____ EXCERPT TO READ

High Australian Dollar Calls for Flexibility: Lowe

March 10, 2012 Updated: March 10, 2012

The high Australian dollar has instilled fear in many sectors of Australia’s economy, but Reserve Bank deputy governor Phillip Lowe says all we need is a little flexibility.

Addressing the Australian Industry Group at their Annual Economic Forum this week, Mr Lowe highlighted a need for structural changes in the manufacturing industry.

“Manufacturing still has an important role to play in the Australian economy … ,” said Mr Lowe. “[But] the high exchange rate means the manufacturing industry has little choice but to move up the value-added chain in order to compete.”

Put simply, our current manufactured goods can no longer compete in world markets. But the growing market of professional, scientific and specialised machinery may be the way forward, as Australia’s high standard of education, research and development is a distinct advantage.

Is the Dollar Too High?

With Australia being a destination for ‘hot money,’ the Australian dollar has been known to overshoot its real value. However, Mr Lowe argues the dollar hasn’t been overvalued, as with the unprecedented boom in the mining sector, the dollar has produced positive spillover effects for the economy.

“[Mining] has delivered a very substantial increase in Australia’s real income and this increase has boosted spending,” said Mr Lowe.

With GDP close to trend, inflation around the target band and unemployment consistently low (between 5 to 5.25 per cent in the past year), there are no obvious signs that the Australian economy has suffered a contractionary effect from the high Australian dollar.

However, fear of the ‘dutch disease’ or hollowing out is still prevalent, as the retail, manufacturing and tourism sectors continue to suffer.

A recent survey conducted by credit reporting agency Dun & Bradstreet found that 37 per cent of small companies consider the strong dollar a big concern.

These concerns suggest the Australian economy has hit a turning point in its evolution. Structural change is inevitable, and if our industries fail to adapt, those industries will suffer.

________
____ DATASET EXCERPTS

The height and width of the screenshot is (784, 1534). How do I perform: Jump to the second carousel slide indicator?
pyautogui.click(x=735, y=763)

________
____ DATASET EXCERPTS

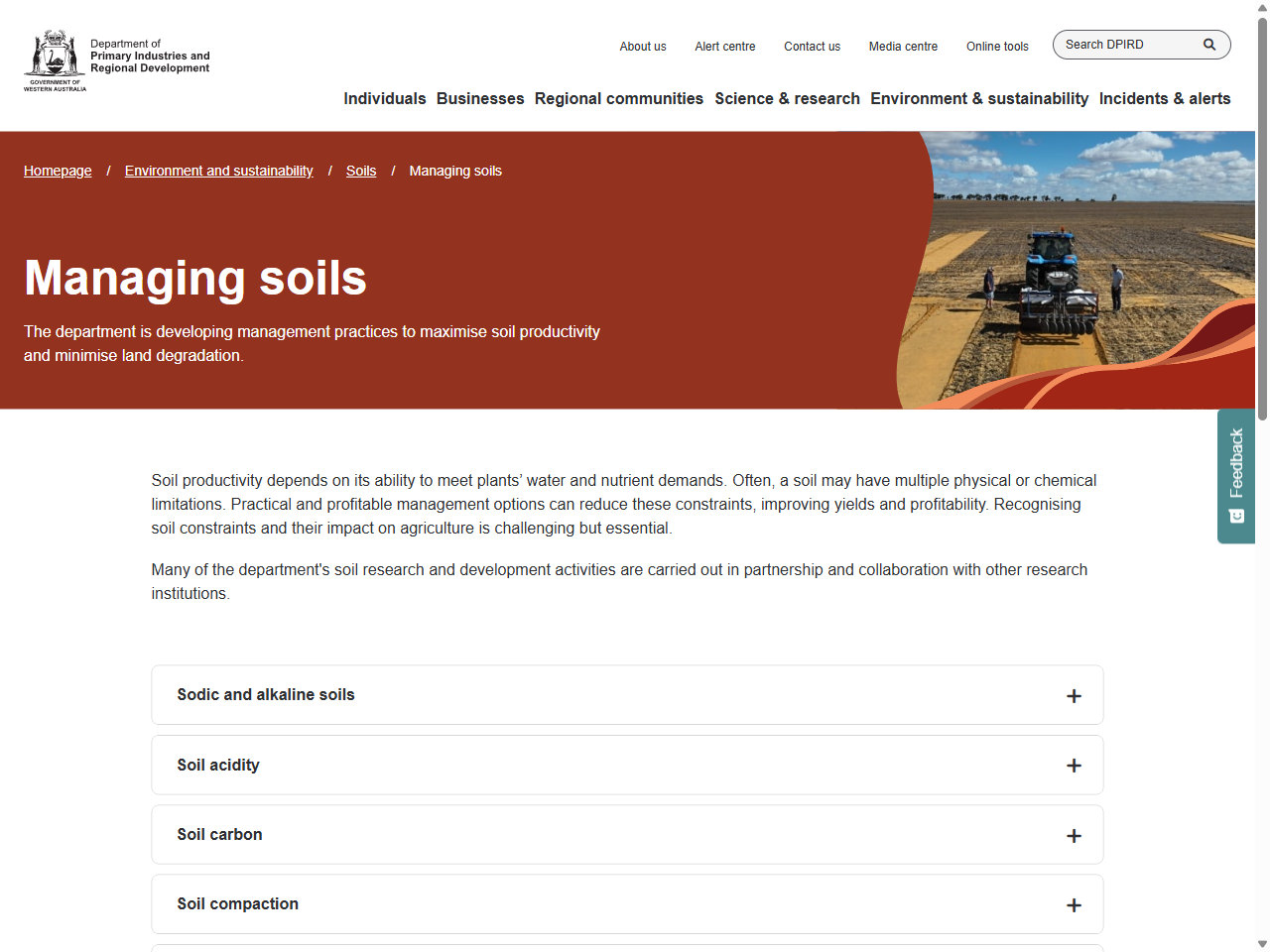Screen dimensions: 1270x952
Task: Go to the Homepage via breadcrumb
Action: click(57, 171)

________

PROBLEM 1
From the article on the high Australian dollar, list every sector it says continues to suffer.
PROBLEM 2
Rewrite the part of the article on the high Australian dollar that opens with "March 10, 2012 Updated: March" and closes with "the manufacturing industry.", changing "Mr Lowe" to "the deputy governor".

FINAL ANSWER 1
- Retail
- Manufacturing
- Tourism

FINAL ANSWER 2
March 10, 2012 Updated: March 10, 2012

The high Australian dollar has instilled fear in many sectors of Australia’s economy, but Reserve Bank deputy governor Phillip Lowe says all we need is a little flexibility.

Addressing the Australian Industry Group at their Annual Economic Forum this week, the deputy governor highlighted a need for structural changes in the manufacturing industry.